Emma Laing talks about what life in orthodontics has been like since she’s returned to the practice and started seeing patients.
Life back at work
Last month when I was writing, it was just ahead of me resuming clinical work after the pandemic.
It’s great to be back and, in a way, it’s been energising to resume my regular routine and see patients after such a protracted period. It’s pleasing to finally help with their treatment and move things on to the next stage.
It is equally exhausting with the additional PPE and safety precautions that we have to take. Plus frustrating with the scheduling limitations due to fallow periods.
I’ve accepted this ‘new normal’ and become very accustomed to it. But I hope that some of the precautions in dentistry lessen a little with time. Another month from now I anticipate reassessing my new workflow to make it as efficient as possible.
It amazes me how the nursing staff adapt to so much additional work and precautions with little complaint. I have found everyone is going above and beyond their regular role to ensure patients’ safety, creating a stronger team collaboration.
The patient schedule
It is very uncertain what kind of schedule we would come back to. Orthodontics is an elective treatment. So my initial impression was that there would be an influx of mid-treatment patients and few new patients.
I’ve actually been busier than ever, with many new enquiries, particularly from those finding me online.
I expect this is a result of three things: people having time to reflect on their expectations and whether they really want orthodontic treatment; time to search for this online; and a few months of reduced outgoings for many, enabling them to save up for this.
With my mid-treatment patients I find the orthodontist-patient relationship is strong as we meet for adjustment appointments so frequently. It amazes me how kind and accepting patients have been about waiting so long to see me.
I have experienced many patients in recent weeks opening up and telling me about their work anxieties, mental health issues and concerns for the future. Some have lost their jobs, had illnesses in their families and experienced COVID-19 themselves some time ago. For some, who were not even high risk, coming to see me was one of their first trips out of the house in months, due to anxieties about the pandemic.

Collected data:
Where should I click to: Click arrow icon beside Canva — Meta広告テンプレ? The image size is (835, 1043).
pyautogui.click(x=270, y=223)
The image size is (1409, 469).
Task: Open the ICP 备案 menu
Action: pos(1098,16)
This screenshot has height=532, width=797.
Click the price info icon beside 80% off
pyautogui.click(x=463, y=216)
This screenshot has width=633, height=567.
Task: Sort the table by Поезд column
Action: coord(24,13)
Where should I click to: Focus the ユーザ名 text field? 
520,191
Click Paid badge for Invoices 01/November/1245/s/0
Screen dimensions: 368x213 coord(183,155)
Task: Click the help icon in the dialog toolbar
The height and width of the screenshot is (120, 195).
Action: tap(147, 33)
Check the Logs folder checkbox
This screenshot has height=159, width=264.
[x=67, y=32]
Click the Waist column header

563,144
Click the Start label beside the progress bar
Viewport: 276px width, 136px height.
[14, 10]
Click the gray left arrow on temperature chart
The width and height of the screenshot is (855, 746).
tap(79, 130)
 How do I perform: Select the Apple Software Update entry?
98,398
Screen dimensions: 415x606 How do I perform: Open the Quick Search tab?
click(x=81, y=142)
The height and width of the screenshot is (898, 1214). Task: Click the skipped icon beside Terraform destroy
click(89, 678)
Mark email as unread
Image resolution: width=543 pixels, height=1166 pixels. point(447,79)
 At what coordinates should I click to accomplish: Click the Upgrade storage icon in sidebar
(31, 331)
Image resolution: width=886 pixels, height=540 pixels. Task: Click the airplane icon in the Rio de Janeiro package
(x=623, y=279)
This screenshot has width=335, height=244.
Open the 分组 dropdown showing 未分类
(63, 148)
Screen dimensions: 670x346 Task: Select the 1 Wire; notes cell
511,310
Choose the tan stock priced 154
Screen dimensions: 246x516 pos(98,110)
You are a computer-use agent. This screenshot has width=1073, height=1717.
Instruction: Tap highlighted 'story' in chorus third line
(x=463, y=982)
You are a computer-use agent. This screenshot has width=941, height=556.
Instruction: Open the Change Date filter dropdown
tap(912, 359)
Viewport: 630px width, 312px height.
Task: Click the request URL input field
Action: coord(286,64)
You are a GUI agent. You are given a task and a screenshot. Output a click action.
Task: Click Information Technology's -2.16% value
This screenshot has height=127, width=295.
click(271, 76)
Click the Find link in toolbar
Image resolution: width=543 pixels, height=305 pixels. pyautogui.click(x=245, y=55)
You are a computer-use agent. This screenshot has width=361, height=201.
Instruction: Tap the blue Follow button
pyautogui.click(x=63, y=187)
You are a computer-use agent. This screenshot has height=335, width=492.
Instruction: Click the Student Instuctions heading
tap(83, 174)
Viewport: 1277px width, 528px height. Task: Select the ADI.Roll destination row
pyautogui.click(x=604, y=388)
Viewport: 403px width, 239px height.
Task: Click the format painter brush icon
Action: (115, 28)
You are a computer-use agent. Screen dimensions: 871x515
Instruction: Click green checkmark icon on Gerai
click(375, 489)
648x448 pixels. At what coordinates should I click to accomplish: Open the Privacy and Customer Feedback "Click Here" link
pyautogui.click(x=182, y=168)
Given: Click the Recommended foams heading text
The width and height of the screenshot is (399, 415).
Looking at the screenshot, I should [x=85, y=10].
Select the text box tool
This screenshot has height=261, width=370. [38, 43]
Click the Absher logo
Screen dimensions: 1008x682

**EXERCISE DETAILS:** Duplicate the passage from the orthodontics article above, starting at the words "Emma Laing talks" and stopping after "the next stage.".

**WRITTEN SOLUTION:**
Emma Laing talks about what life in orthodontics has been like since she’s returned to the practice and started seeing patients.
Life back at work
Last month when I was writing, it was just ahead of me resuming clinical work after the pandemic.
It’s great to be back and, in a way, it’s been energising to resume my regular routine and see patients after such a protracted period. It’s pleasing to finally help with their treatment and move things on to the next stage.